* _Data for review_
»»
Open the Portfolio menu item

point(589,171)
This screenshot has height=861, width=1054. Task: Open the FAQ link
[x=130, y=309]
««
»»
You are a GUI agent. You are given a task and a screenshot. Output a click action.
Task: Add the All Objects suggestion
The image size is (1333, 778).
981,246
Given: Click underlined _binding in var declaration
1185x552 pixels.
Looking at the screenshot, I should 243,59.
««
* _Aim of the task_
In your answer, include only the lines above starting at the line that holds "You are a GUI" and ending at the line that holds "Given: Click underlined", copied exactly.

* _Exercise result_
You are a GUI agent. You are given a task and a screenshot. Output a click action.
Task: Add the All Objects suggestion
The image size is (1333, 778).
981,246
Given: Click underlined _binding in var declaration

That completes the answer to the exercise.